So as I pig-tailed outlet after outlet I started thinking why do so many development shops enforce a tool standard? By tools I mean things like Eclipse, Forte, JBuilder, JDeveloper, etc. What does it matter if I use vi and you use Eclipse? In software development there is one very important thing that matters and that’s working code. Did you read that – working code? At the end of the day do you check in your IDE? At the end of the day does your IDE get backed up? Do you give status reports about your IDE? Here’s the simple truth. The success or failure of a project largely rests in the code that comprises it. That code is produced by a crazy group of people known as developers who are more like artists than engineers. Each of these new age artists has a favorite tool just as Michangelo had a favorite brush. I propose letting the developer choose his or her favorite tool and just worry about the code in source control. Don’t worry about how it got there. Do you think Michangelo would have painted so well if the Pope told him what brush to use?

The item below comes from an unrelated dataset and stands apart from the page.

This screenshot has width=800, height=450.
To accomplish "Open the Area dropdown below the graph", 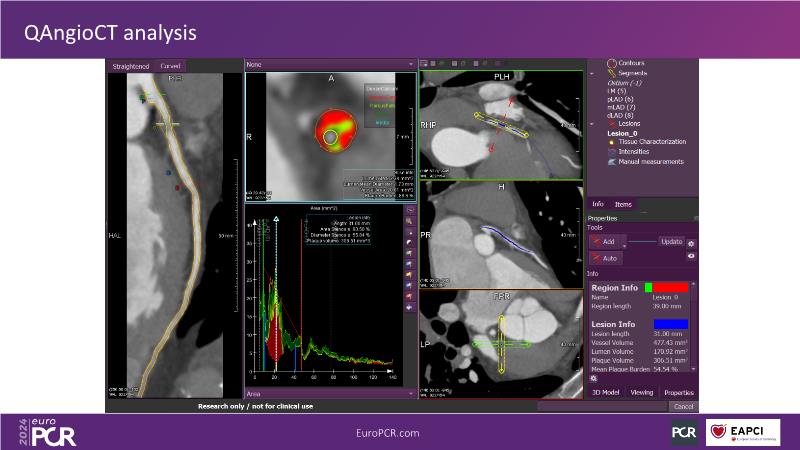I will pyautogui.click(x=330, y=394).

If you’re a developer you probably like what I’m saying. If you’re a manager you must likely don’t. A manager is concerned about many things, but most notably is time and money. To a manager this idea means licenses for a variety of tools and support for all of them. That’s a lot of time and money and they’re right. So my solution is this – the developer is responsible for their tools. That means they are responsible for it’s purchase and maintenance. This is exactly what happens with electricians, plumbers, and mechanics. When they get that first job they have to buy their tools. When they switch jobs they take their tools with them. The same can happen for programmers.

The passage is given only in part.